A «oração de sapiência» do Doutor Belmiro

Aurélio Santos
O engenheiro Belmiro recebeu o título de Doutor Honoris Causa, geralmente atribuído não pelo sucesso de uma carreira académica, mas pelo reconhecimento de méritos noutros domínios. No caso de Belmiro, o título foi recebido por ser rico – mesmo muito rico.
A causa pode não ter muito de honorífico, mas o mérito é inegável.
Já em uso da sua nova docência, aproveitou para proferir a primeira lição, com recado para vários destinatários.
Começou por dirigir-se explicitamente ao público trabalhador, a quem deve o prémio. Com a crueza arrogante do self-made man, ensinou não haver agora lugar a reivindicações, porque os tempos são de crise e ter trabalho já é um privilégio... E concluiu, com o fôlego que lhe dá o novo Código do Trabalho, reclamando uma reivindicação, muito legítima essa, e da parte do patronato: a do prolongamento do horário de trabalho, à custa de sábados sem a devida remuneração.
Mas a lição teve mais dois destinatários, esses implícitos.
O primeiro, o Presidente da República, a quem Belmiro veio emendar a recomendação-pedido aos empresários católicos para que evitassem uma grande dependência do poder político.
Belmiro veio pôr os pontos nos ii e dizer que a dependência é precisamente a inversa, Sr.
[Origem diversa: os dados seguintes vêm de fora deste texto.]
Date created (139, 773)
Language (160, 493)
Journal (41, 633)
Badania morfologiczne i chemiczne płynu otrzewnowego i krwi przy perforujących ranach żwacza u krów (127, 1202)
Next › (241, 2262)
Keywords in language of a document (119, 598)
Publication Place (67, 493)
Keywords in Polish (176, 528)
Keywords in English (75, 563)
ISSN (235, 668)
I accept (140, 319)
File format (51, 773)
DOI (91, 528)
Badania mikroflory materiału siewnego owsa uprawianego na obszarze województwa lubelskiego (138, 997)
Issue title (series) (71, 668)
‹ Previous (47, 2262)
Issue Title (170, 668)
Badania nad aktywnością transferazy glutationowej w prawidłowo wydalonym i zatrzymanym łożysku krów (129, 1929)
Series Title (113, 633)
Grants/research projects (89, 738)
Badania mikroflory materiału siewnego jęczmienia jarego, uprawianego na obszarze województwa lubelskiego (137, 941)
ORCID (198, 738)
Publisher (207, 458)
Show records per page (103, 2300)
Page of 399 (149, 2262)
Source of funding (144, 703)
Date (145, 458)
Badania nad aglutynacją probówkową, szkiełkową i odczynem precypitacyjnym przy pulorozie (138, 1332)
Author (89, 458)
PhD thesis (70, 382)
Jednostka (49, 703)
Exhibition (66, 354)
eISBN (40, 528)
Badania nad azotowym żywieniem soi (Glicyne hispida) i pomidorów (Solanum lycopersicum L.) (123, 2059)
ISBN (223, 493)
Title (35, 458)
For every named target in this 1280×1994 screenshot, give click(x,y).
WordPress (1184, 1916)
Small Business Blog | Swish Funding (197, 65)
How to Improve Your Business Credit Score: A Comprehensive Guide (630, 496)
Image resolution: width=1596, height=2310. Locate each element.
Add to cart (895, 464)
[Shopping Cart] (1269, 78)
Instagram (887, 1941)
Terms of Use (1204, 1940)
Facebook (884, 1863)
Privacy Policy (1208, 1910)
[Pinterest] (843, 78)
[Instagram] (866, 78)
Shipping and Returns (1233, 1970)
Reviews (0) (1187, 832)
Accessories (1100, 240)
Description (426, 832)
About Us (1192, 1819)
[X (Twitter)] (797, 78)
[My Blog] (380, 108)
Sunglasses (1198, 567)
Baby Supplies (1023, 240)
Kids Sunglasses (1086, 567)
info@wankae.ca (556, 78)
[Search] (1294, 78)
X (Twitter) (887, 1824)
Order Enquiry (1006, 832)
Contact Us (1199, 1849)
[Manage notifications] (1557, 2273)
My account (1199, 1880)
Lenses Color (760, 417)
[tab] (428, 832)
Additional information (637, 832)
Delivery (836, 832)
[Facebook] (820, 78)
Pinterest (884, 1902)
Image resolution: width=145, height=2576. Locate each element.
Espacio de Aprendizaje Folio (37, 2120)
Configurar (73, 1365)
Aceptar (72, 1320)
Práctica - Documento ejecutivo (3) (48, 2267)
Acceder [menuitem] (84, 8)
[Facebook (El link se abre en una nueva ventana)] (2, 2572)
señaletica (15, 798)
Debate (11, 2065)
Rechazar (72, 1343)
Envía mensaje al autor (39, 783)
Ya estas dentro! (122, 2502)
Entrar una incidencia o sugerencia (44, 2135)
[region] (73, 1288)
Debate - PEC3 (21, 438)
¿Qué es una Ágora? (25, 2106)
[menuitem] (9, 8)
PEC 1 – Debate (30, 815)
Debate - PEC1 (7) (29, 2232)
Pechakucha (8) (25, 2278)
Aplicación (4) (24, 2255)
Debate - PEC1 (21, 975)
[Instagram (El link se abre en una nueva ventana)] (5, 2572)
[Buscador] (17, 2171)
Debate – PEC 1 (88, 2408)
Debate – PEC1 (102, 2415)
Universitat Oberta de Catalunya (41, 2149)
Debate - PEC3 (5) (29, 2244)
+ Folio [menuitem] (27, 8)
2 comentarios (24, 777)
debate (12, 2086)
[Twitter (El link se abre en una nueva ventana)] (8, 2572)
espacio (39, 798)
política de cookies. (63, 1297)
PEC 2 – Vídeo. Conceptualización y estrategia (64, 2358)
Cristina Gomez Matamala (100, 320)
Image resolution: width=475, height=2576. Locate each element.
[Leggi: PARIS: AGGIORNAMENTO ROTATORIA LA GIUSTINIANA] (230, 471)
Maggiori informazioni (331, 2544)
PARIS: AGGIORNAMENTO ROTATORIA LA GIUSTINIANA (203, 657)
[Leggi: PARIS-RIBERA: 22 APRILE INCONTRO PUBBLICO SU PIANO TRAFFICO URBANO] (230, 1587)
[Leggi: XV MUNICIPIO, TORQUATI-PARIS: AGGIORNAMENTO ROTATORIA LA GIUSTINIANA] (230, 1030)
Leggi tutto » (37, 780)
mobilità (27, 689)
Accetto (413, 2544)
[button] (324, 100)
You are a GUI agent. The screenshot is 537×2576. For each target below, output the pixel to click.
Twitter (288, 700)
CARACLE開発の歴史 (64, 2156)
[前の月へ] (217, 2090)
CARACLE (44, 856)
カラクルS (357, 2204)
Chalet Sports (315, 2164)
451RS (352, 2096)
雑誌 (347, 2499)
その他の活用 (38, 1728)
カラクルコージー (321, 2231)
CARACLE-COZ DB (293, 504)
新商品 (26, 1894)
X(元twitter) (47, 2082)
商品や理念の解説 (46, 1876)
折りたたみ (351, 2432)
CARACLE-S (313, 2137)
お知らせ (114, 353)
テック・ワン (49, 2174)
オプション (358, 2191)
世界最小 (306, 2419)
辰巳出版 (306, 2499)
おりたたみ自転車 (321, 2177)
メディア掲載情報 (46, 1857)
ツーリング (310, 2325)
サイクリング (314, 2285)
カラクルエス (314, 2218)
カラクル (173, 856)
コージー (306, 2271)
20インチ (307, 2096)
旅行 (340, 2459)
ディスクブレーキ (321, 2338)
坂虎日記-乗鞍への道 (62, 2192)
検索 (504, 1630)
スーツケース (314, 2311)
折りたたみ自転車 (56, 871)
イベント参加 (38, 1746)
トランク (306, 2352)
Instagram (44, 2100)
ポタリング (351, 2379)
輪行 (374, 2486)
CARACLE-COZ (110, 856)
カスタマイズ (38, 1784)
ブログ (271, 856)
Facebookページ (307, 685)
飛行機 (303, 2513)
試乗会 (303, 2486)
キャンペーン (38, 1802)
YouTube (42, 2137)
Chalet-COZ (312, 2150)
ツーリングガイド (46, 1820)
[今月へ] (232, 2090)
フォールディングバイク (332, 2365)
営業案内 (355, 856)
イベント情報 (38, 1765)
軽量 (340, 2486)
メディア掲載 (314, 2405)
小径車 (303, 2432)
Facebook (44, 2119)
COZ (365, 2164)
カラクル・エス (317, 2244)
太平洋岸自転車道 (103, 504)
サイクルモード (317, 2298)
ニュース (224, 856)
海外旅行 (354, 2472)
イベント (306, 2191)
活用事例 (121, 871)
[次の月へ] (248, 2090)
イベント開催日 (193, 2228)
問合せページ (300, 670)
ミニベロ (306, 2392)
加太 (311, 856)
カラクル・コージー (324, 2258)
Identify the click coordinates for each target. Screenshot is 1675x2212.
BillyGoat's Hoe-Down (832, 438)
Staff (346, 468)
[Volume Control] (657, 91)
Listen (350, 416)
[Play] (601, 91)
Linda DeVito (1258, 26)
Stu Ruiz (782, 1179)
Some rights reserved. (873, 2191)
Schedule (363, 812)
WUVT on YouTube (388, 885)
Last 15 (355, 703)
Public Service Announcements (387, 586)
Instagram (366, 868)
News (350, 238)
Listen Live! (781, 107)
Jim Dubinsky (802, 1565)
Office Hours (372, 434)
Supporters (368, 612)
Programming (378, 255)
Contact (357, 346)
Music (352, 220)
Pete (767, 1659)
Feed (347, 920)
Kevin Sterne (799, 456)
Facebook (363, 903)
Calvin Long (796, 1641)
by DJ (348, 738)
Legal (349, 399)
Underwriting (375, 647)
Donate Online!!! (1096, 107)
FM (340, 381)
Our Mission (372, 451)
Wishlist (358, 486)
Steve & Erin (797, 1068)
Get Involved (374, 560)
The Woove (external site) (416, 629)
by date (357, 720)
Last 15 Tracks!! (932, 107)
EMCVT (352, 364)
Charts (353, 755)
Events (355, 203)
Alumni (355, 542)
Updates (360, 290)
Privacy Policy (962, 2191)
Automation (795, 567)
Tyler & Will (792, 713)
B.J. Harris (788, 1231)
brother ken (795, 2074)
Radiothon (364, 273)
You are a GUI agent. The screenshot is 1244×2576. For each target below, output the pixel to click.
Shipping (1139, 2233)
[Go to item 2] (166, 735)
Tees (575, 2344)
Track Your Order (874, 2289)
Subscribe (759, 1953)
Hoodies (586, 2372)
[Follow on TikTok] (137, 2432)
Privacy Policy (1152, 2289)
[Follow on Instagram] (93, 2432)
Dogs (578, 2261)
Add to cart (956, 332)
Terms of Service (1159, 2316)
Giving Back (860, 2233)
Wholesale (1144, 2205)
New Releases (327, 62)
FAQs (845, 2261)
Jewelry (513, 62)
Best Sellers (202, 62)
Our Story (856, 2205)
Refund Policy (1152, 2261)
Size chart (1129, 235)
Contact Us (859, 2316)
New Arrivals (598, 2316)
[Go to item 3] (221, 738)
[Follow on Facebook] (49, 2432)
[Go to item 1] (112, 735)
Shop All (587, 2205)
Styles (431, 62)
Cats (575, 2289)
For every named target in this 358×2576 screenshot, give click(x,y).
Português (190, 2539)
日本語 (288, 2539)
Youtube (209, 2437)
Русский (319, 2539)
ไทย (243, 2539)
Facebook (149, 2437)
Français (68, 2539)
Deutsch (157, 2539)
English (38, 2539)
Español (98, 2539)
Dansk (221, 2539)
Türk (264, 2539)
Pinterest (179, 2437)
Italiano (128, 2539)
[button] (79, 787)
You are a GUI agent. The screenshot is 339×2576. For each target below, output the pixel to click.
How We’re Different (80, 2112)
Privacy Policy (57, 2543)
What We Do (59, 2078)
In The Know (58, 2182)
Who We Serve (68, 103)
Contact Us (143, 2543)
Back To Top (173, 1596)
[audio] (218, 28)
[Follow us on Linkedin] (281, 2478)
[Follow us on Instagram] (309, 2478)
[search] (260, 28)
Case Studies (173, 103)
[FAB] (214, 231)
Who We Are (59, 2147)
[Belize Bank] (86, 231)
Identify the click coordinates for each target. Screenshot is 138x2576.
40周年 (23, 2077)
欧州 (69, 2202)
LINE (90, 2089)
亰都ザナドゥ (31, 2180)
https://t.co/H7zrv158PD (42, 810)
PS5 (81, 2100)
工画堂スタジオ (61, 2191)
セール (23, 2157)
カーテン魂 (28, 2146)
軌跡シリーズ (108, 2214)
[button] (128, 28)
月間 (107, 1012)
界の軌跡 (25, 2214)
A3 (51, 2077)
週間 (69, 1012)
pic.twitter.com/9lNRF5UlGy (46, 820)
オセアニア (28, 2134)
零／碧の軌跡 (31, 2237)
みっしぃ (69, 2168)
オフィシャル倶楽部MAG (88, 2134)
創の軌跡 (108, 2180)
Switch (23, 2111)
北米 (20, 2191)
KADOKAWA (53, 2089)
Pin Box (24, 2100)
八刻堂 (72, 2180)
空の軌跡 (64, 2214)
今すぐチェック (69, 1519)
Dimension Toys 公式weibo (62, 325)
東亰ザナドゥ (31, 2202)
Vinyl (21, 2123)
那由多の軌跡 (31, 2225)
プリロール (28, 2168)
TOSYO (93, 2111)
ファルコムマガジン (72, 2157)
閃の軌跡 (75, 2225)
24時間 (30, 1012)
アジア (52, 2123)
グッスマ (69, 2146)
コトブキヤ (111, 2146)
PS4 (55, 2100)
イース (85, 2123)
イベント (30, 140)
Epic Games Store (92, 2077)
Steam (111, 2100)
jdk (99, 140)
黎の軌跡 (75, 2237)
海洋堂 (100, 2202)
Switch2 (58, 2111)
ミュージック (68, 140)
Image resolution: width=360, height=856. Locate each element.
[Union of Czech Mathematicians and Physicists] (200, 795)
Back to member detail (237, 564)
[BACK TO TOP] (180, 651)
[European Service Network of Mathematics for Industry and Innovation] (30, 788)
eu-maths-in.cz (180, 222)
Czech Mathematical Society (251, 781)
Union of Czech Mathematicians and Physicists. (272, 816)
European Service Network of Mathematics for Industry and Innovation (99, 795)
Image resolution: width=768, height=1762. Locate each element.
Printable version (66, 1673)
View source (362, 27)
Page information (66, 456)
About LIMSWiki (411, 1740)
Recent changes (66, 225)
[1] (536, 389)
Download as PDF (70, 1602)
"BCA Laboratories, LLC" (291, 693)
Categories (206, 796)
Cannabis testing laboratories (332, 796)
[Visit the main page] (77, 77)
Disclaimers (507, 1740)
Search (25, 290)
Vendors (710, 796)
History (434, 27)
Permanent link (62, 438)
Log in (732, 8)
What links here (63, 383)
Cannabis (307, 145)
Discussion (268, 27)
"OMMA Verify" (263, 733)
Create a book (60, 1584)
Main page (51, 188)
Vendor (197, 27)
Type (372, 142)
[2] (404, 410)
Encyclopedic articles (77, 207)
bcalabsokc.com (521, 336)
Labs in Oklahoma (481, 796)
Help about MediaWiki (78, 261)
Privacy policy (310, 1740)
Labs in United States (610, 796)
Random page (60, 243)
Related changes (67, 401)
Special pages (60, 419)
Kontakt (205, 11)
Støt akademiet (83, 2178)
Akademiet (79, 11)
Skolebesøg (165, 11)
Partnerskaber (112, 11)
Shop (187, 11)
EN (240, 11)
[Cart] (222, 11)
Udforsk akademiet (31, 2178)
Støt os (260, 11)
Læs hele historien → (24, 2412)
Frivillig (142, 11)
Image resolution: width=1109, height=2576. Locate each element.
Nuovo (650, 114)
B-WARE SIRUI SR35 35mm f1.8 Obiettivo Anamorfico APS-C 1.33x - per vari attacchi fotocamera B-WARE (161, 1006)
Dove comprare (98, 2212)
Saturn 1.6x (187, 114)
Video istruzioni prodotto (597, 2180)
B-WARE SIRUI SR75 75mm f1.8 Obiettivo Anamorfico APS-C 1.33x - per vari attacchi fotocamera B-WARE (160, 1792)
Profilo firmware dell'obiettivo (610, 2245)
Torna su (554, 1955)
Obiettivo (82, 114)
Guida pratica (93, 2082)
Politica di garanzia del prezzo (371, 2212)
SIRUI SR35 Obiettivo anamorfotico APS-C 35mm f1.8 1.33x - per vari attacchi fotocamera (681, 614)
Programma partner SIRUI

Presidente, e se não compreende isso vai ter que escrever cem vezes essa verdade que toda a gente anda farta de saber ...
Dirigiu-se também ao corpo empresarial, contrariando aqueles que pretendem fazer passar a silhueta de um novo capitalismo, decentemente depurado dos seus excessos mais evidentes. Ao seu modo truculento, Belmiro diz-lhes sem rodeios que se deixem de tretas.
O doutor-engenheiro traz à memória o rico burguês que, sem linhagem de raiz, adquire pela vastidão da sua fortuna um título nobiliárquico. Não precisa dele, mas ...
Mas ... numa coisa está ele enganado. Rico e doutorado, sem dúvida, mas com curta visão do mundo.
Ele devia saber que o mundo do trabalho tem outros mestres.